Quando na verdade sua ARTE nada vale. HOJE, nesse preciso momento, onde o MUNDO passa pela mais DRASTICA reconfiguracao de valores (geopoliticamente, ideologicamente, religiosamente indo ate os fundamentalistas)....o ARTISTA deveria olhar em VOLTA e fazer uso dos MUROS, seja esse na ROCINHA, ou na faixa de GAZA e tracar analogias com aquele que ficou erecto em Berlim por tres decadas.
- Gerald Thomas

Sério, vou me matar já já de vergonha que tenho desses meus posts imbecis sobre o que é ou não é contemporâneo. No fundo não faz a menor diferença.

O último clichê da arte contemporânea é este:

13. Tentar definir a arte contemporânea
Artistas novatos (eu) que gastam preciosos pixels de tempo tentando entender (eu de novo) a contemporaneidade da arte enquanto um homem-bomba pode explodir a qualquer momento em algum ponto do planeta.

e não se fala mais nisso.

26.4.04

Você não é Contemporânea

Há uns 3 anos atrás botei na cabeça que tinha que largar definitivamente a vida de executiva para me dedicar à arte. Até então, além de ter feito faculdade de arte, estava muito timidamente pintando aquarelas (que adoro) dos meus gatos, além de popular alguns sketchbooks com idéias esparsas que vinha reciclando da minha vida de estudante.

Achei que tinha que voltar a me engajar com a arte e o meio mais rápido de acelerar e melhorar a minha produção era de procurar os melhores mestres disponíveis e participar nos famigerados "grupos de estudo".

O primeiro comentário que recebi foi: "seu trabalho não é contemporâneo."

A minha primeira reação foi perguntar: "porque não é contemporâneo? aliás, o que é ser contemporâneo?"

= O QUE SE PEDE =
Por favor, devolva sem alterações a parte do texto sobre arte contemporânea que se abre com as palavras que contêm "13. Tentar definir" e se fecha com "vida de estudante.".

= DADOS EXTRAÍDOS =
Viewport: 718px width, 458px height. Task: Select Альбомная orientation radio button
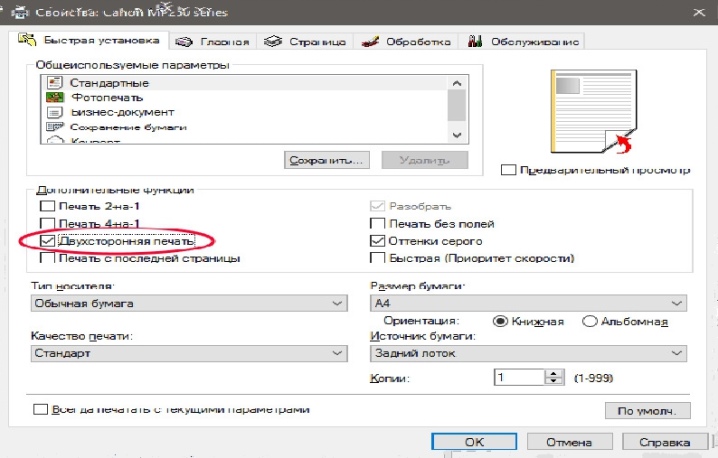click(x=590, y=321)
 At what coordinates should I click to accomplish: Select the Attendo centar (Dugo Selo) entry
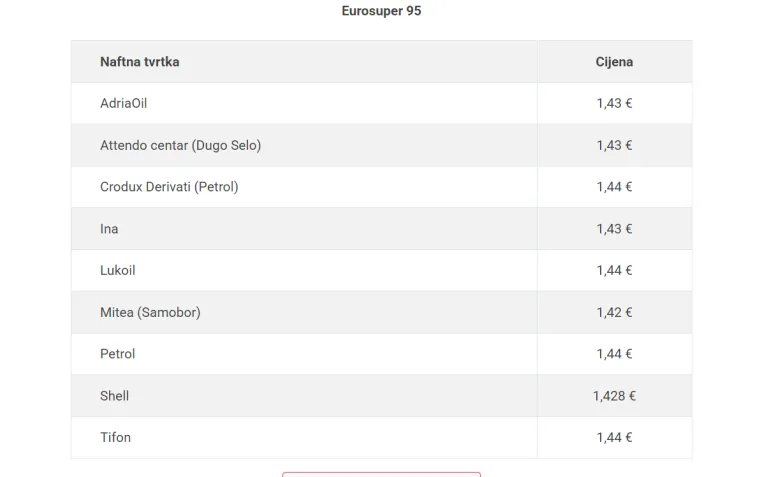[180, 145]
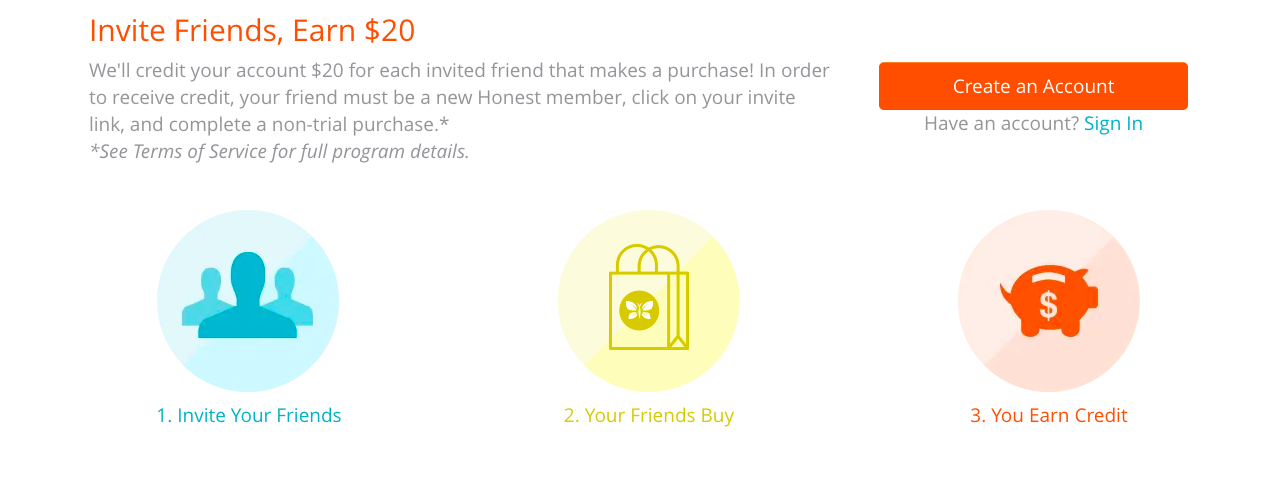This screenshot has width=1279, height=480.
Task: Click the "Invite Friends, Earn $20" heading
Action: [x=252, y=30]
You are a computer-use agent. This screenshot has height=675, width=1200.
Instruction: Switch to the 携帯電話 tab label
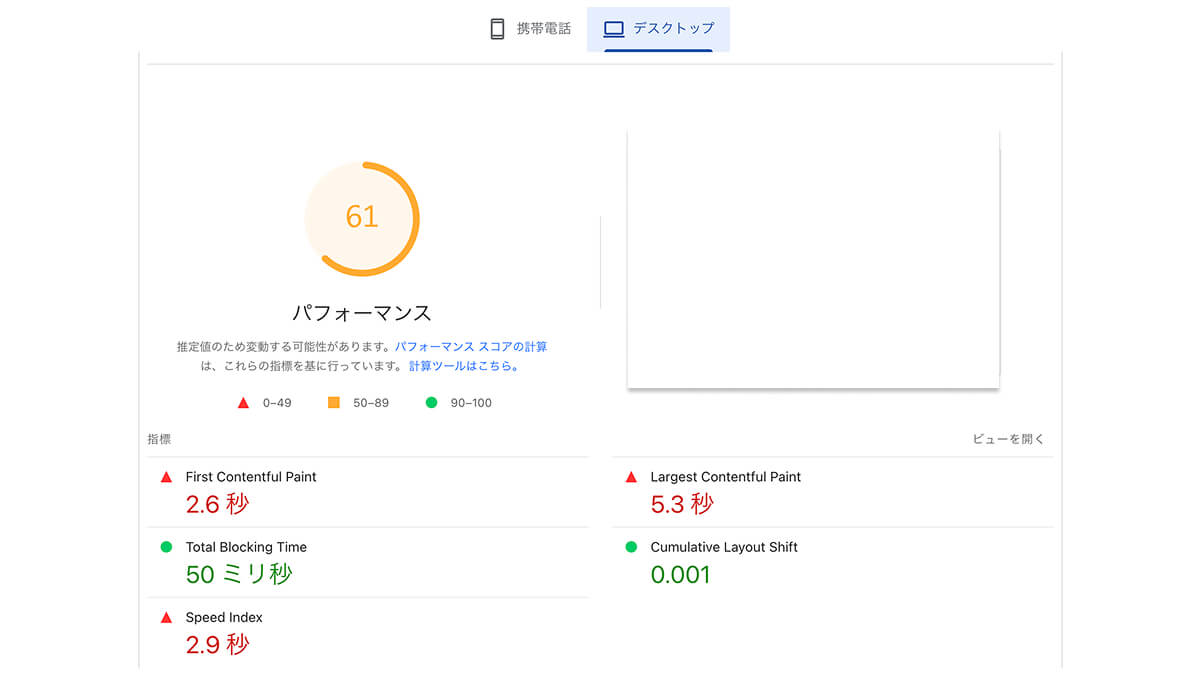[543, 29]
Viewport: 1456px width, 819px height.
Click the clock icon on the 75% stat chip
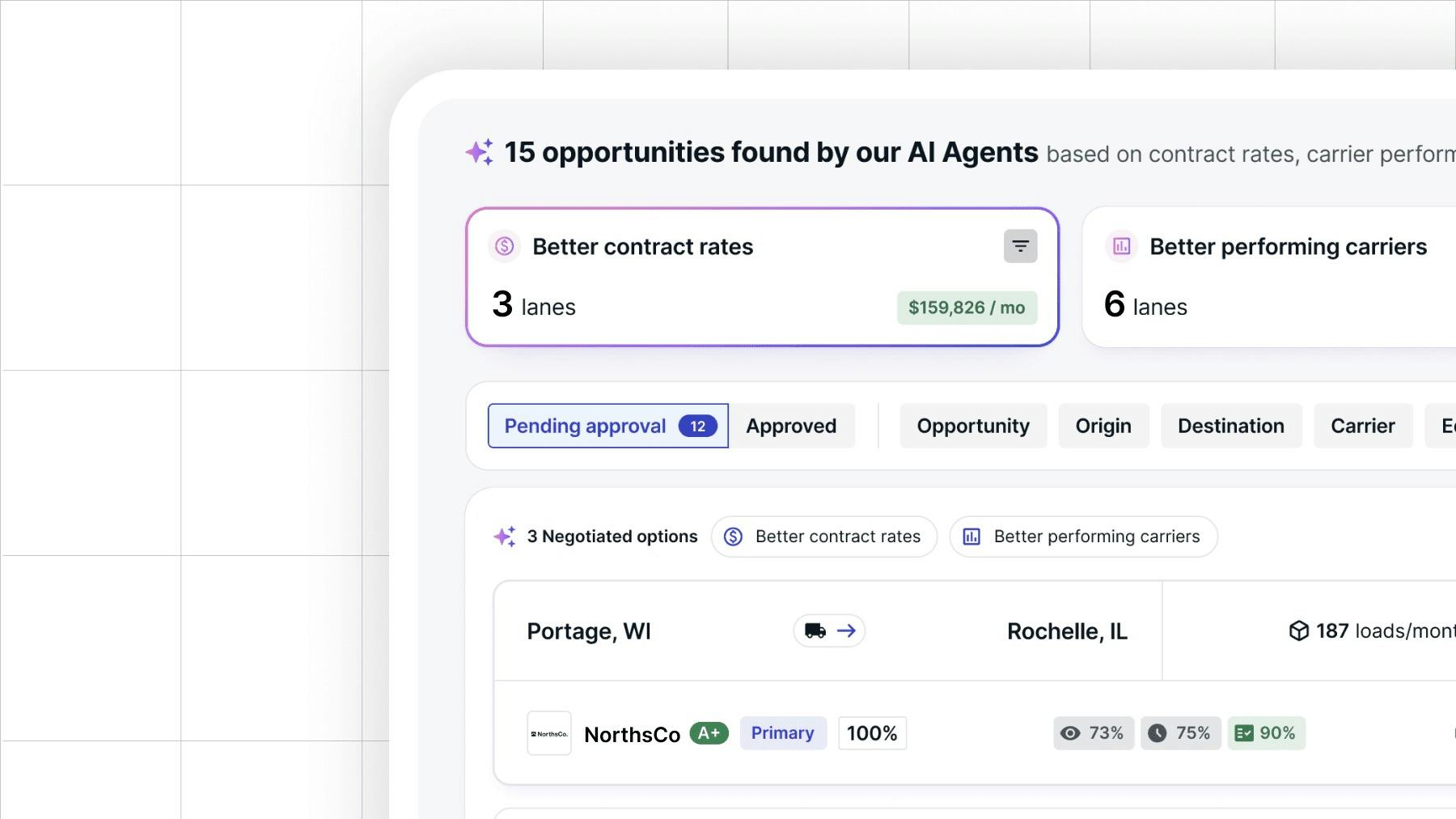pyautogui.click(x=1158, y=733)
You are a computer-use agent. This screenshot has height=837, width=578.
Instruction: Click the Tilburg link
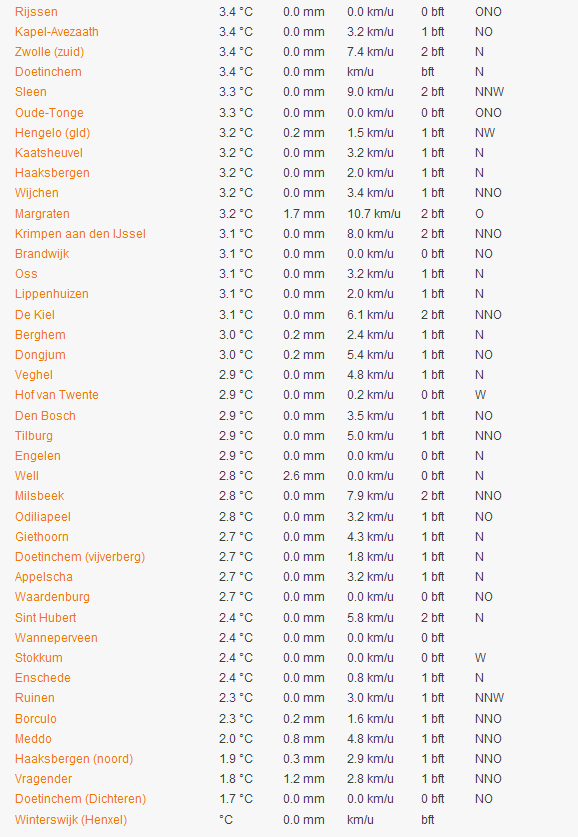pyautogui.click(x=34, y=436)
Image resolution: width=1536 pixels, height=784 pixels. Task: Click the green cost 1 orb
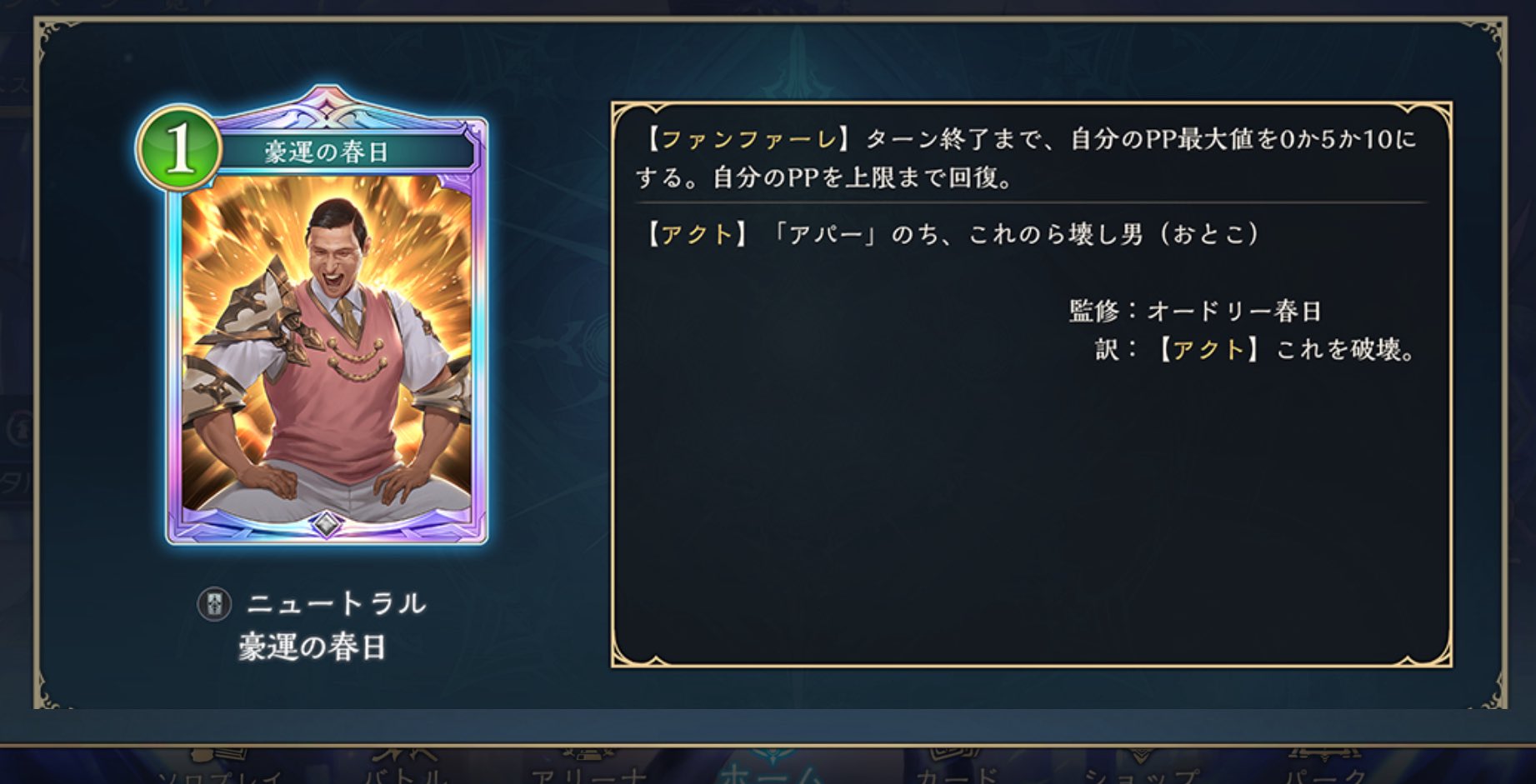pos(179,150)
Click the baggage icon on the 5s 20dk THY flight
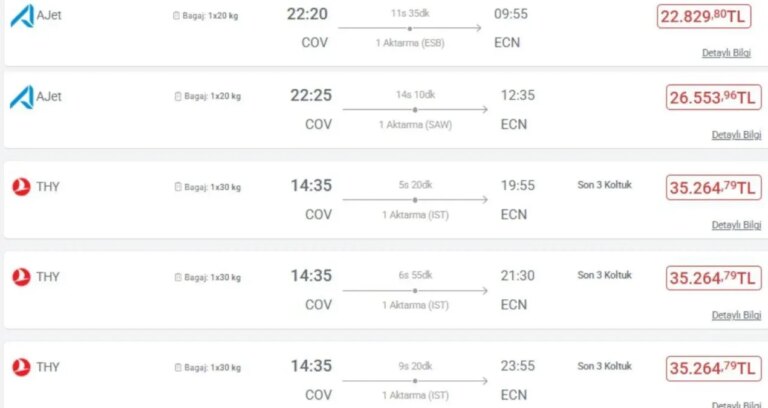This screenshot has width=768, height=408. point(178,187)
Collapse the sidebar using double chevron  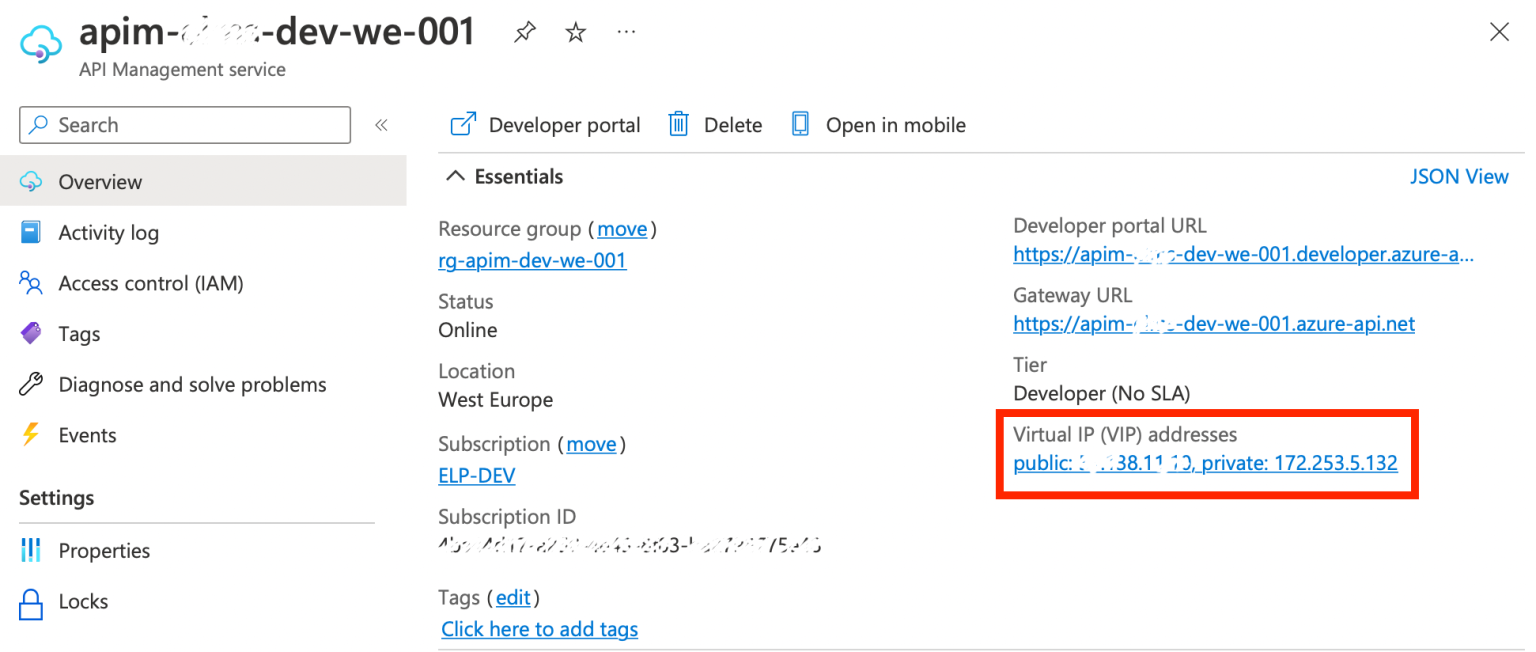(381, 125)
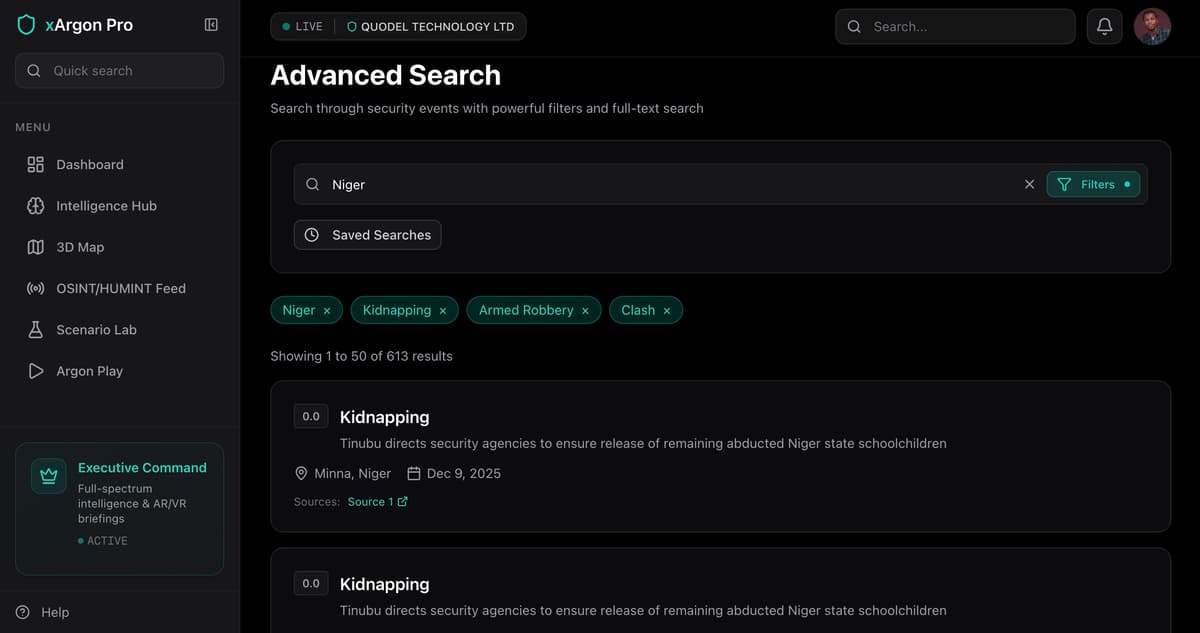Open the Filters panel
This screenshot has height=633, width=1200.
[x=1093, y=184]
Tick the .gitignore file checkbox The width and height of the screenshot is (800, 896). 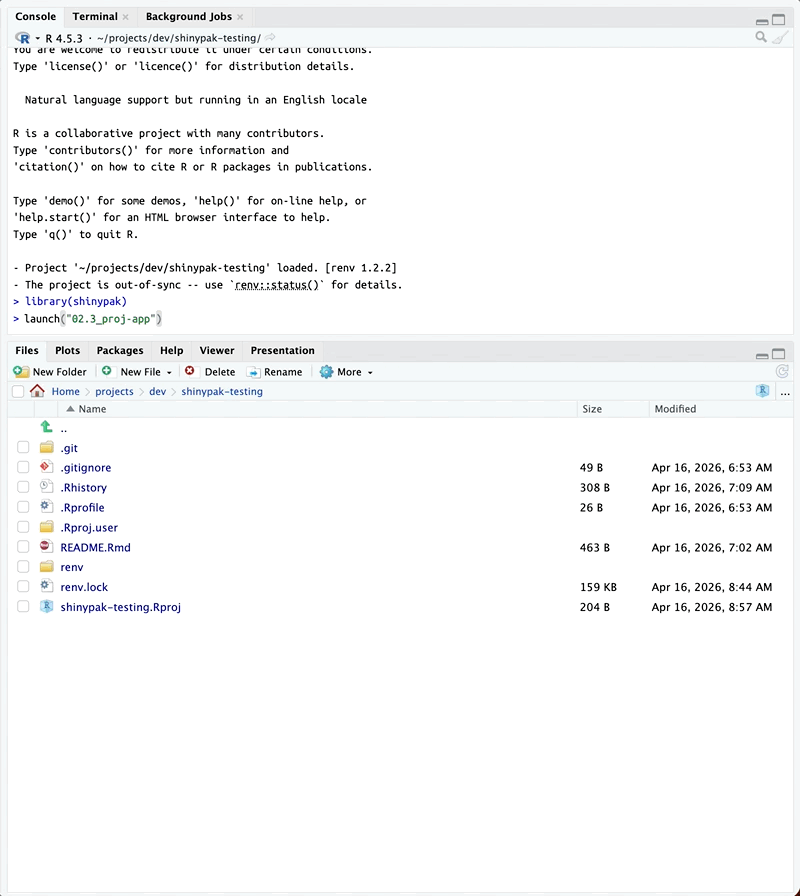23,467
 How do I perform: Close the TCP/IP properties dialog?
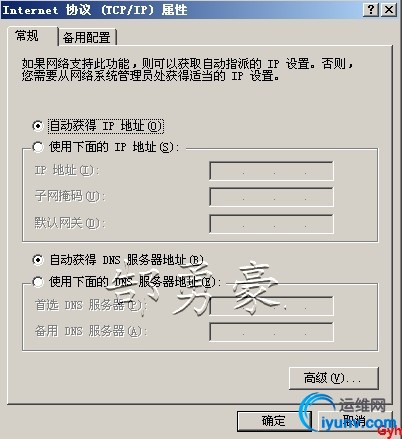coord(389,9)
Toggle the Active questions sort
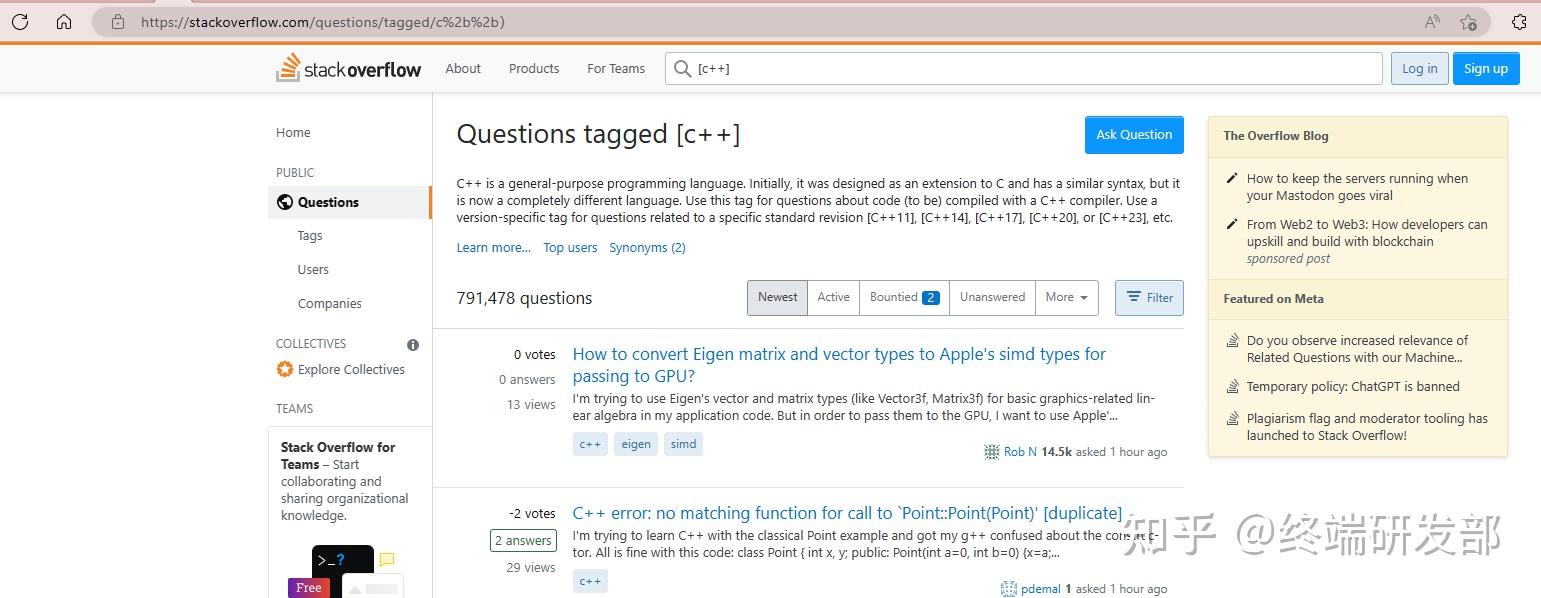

= EXERCÍCIO RESOLVIDO =
13. Tentar definir a arte contemporânea
Artistas novatos (eu) que gastam preciosos pixels de tempo tentando entender (eu de novo) a contemporaneidade da arte enquanto um homem-bomba pode explodir a qualquer momento em algum ponto do planeta.

e não se fala mais nisso.

26.4.04

Você não é Contemporânea

Há uns 3 anos atrás botei na cabeça que tinha que largar definitivamente a vida de executiva para me dedicar à arte. Até então, além de ter feito faculdade de arte, estava muito timidamente pintando aquarelas (que adoro) dos meus gatos, além de popular alguns sketchbooks com idéias esparsas que vinha reciclando da minha vida de estudante.